(Task requirements):
Output the lines starting at the one containing "Where should I click to: Open the View" and ending at the one containing "Looking at the screenshot, I should click(82, 9)." as a two-column CSV with header input,output, one row per entry pairing its text with its answer. Wrap every field in double quotes and turn any line breaks within a field into spaces.

(Dataset records):
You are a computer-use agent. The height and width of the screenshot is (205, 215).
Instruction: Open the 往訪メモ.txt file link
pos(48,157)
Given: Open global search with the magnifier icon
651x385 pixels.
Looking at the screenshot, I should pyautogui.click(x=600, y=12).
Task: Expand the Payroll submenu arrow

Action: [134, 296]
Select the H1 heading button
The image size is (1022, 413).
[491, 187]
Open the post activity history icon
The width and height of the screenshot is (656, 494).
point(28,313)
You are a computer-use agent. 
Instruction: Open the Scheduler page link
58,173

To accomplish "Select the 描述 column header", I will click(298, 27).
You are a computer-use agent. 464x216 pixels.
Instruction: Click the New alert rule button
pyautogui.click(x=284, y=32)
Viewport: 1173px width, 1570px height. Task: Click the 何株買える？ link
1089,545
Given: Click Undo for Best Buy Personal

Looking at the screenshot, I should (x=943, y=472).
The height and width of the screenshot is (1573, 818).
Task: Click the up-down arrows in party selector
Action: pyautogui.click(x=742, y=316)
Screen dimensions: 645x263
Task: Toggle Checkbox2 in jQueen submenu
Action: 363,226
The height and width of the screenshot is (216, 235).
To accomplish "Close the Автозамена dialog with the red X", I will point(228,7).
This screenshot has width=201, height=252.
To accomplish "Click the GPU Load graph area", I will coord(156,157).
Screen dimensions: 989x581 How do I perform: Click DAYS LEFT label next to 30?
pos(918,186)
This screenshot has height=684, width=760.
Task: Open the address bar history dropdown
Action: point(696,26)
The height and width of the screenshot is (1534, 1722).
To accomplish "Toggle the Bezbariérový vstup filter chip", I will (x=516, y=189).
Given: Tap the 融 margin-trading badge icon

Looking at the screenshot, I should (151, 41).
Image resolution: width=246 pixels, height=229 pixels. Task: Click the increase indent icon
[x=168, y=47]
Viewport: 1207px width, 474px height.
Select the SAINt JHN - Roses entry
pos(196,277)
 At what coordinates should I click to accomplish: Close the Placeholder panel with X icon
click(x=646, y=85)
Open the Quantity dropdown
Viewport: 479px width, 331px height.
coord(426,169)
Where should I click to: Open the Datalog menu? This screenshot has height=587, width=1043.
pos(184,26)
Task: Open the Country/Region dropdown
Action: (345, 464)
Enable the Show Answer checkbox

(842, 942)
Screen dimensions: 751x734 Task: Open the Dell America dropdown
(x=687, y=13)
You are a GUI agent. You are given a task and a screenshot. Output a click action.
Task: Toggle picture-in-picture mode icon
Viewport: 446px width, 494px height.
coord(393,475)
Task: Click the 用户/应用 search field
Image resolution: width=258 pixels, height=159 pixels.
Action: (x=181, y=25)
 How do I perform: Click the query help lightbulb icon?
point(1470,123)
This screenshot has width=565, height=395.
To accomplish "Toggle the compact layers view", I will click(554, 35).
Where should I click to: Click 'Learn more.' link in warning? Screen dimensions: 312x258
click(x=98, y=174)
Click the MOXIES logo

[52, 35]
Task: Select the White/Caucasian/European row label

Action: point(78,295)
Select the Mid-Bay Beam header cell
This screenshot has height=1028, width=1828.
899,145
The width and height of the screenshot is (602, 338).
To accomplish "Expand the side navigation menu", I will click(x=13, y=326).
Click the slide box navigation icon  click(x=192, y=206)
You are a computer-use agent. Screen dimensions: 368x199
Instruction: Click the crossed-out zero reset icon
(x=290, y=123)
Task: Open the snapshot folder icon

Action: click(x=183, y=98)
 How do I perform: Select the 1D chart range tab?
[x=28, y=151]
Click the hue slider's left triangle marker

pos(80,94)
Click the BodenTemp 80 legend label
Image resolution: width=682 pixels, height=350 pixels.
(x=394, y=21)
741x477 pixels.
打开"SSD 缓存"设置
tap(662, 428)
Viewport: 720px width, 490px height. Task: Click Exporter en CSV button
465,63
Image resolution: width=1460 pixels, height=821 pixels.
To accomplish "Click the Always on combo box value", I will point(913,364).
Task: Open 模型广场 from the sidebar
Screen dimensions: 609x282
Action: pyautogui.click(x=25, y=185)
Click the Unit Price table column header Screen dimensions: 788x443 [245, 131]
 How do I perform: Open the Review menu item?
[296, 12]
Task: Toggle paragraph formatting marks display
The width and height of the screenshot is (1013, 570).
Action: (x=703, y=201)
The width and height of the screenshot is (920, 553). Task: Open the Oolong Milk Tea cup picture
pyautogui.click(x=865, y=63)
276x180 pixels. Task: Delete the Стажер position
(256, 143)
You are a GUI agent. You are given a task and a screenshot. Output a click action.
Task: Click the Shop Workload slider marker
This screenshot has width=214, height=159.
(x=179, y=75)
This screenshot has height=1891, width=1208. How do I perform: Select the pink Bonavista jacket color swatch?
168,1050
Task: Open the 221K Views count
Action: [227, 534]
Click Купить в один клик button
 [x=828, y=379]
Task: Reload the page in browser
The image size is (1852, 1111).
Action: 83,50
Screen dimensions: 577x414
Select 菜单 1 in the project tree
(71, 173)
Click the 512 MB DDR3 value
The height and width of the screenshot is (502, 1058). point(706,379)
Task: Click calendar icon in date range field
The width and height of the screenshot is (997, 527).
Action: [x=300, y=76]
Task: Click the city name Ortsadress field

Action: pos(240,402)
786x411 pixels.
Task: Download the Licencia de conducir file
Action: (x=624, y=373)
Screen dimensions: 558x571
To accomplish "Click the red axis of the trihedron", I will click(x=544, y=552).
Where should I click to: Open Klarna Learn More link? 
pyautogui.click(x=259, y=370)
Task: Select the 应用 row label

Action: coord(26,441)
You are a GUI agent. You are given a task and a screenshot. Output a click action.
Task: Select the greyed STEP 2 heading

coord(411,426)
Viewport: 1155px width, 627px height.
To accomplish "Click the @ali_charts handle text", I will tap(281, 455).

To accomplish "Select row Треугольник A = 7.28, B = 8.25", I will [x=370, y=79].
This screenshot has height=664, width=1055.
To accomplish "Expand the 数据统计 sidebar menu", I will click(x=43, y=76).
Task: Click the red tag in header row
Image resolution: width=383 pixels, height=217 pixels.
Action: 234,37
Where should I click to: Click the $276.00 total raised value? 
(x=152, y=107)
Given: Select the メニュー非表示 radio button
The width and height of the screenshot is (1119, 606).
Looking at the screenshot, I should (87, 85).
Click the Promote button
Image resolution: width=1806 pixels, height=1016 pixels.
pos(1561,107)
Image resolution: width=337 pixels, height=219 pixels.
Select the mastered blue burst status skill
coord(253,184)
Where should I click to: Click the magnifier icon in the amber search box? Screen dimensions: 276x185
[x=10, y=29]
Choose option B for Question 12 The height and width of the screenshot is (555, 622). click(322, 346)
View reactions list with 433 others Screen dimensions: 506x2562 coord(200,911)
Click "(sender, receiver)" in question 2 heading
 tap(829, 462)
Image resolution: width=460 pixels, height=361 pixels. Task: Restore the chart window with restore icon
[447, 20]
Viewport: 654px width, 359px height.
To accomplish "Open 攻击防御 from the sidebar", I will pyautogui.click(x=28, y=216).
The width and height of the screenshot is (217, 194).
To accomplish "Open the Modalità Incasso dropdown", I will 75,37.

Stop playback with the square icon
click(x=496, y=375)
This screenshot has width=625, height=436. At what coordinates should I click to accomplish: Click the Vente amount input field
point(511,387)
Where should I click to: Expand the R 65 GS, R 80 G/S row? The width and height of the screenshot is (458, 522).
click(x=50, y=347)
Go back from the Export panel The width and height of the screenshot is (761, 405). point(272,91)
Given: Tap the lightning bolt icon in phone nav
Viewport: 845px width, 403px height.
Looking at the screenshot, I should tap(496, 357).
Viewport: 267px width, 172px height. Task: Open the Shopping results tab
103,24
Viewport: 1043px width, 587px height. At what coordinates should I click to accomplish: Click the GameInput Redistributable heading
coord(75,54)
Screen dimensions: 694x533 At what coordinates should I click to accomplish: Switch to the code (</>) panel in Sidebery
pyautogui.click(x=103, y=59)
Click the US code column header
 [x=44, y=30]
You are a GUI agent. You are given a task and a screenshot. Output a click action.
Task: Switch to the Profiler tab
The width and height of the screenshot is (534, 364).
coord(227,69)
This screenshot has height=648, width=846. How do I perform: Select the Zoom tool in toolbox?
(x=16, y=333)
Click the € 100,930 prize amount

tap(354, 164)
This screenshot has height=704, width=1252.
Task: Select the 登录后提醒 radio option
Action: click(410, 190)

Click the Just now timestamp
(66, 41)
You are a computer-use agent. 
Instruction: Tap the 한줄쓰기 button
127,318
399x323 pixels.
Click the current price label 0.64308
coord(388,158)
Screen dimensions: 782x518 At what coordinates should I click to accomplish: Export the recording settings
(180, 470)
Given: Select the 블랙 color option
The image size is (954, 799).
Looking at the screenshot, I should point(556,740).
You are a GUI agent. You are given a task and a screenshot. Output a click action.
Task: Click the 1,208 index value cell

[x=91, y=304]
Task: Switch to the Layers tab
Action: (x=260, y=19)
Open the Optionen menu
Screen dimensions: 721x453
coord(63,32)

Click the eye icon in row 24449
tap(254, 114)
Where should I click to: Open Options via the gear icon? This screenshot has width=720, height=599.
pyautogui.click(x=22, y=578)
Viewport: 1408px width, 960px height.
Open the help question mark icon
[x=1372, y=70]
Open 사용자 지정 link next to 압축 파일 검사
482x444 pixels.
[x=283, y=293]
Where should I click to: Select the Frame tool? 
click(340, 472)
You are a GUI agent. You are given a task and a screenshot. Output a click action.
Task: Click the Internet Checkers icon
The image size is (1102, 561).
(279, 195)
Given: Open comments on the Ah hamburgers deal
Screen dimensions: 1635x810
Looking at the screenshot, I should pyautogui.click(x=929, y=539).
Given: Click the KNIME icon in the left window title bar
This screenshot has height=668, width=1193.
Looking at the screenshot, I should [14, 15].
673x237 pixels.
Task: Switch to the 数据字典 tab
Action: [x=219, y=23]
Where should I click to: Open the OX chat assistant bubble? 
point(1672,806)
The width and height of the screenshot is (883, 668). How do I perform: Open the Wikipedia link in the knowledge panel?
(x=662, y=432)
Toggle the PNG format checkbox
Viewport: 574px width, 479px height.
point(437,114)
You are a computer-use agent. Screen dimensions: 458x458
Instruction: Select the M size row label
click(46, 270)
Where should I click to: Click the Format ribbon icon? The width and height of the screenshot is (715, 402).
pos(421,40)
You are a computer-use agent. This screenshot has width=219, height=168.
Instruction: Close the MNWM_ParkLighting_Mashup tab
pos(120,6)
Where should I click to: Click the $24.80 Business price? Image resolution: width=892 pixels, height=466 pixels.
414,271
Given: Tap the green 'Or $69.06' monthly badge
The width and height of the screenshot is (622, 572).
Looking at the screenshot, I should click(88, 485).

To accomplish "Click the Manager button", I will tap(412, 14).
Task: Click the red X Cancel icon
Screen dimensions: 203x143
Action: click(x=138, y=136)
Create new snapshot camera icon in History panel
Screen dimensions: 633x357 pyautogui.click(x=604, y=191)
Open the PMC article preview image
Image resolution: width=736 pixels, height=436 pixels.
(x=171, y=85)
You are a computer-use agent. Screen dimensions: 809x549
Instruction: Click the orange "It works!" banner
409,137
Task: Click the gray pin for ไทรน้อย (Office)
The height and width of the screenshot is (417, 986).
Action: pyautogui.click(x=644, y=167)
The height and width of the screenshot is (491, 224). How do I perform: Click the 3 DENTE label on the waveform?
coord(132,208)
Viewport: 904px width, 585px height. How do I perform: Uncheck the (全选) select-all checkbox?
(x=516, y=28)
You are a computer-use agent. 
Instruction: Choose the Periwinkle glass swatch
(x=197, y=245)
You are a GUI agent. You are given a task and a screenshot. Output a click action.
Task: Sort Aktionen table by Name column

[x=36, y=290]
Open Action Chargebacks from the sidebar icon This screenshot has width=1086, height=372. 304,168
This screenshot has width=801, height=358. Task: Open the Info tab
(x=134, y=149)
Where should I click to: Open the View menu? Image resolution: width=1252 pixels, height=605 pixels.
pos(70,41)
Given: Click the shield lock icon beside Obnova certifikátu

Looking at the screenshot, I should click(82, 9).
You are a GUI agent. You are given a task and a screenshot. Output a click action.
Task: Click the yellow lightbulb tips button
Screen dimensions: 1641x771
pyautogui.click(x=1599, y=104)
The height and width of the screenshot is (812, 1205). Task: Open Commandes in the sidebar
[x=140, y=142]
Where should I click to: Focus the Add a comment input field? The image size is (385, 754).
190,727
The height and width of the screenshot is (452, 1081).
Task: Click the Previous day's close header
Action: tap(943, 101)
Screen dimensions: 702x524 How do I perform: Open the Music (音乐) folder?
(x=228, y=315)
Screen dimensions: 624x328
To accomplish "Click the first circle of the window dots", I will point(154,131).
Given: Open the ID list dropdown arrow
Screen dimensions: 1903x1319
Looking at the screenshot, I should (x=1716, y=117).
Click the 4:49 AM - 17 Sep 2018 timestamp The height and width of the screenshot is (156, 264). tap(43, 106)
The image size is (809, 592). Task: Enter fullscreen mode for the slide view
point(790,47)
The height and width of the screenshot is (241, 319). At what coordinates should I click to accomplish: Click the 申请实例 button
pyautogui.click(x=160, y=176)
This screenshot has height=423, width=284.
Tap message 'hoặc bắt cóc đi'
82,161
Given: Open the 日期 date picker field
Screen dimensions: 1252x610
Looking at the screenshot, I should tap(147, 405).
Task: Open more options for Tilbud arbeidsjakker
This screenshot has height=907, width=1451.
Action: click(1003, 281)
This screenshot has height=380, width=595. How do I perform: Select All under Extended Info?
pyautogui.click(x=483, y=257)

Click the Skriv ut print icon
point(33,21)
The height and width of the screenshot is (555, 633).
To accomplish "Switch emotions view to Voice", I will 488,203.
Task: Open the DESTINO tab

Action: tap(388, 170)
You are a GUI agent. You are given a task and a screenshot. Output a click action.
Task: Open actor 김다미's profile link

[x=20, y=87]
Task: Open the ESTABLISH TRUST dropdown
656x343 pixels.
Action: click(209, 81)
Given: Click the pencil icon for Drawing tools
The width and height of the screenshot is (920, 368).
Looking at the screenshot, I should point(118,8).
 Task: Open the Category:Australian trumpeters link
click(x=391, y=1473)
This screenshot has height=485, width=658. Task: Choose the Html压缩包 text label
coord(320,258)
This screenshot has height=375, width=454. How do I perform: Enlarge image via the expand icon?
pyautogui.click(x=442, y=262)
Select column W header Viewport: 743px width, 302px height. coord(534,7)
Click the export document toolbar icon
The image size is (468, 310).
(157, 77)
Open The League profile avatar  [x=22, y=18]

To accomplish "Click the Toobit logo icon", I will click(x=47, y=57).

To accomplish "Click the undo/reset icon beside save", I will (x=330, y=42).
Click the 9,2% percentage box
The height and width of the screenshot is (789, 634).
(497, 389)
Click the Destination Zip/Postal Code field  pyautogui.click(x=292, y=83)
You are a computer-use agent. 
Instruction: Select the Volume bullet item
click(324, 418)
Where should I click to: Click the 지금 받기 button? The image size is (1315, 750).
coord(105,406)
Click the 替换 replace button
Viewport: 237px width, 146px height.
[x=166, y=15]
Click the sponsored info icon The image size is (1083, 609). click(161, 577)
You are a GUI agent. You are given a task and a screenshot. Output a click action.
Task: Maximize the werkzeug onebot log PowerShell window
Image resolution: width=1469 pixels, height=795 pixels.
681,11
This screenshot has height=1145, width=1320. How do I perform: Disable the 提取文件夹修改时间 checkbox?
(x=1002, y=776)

(Result):
input,output
"Where should I click to: Open the View menu? Image resolution: width=1252 pixels, height=605 pixels.","pos(70,41)"
"Given: Click the shield lock icon beside Obnova certifikátu","Looking at the screenshot, I should click(82, 9)."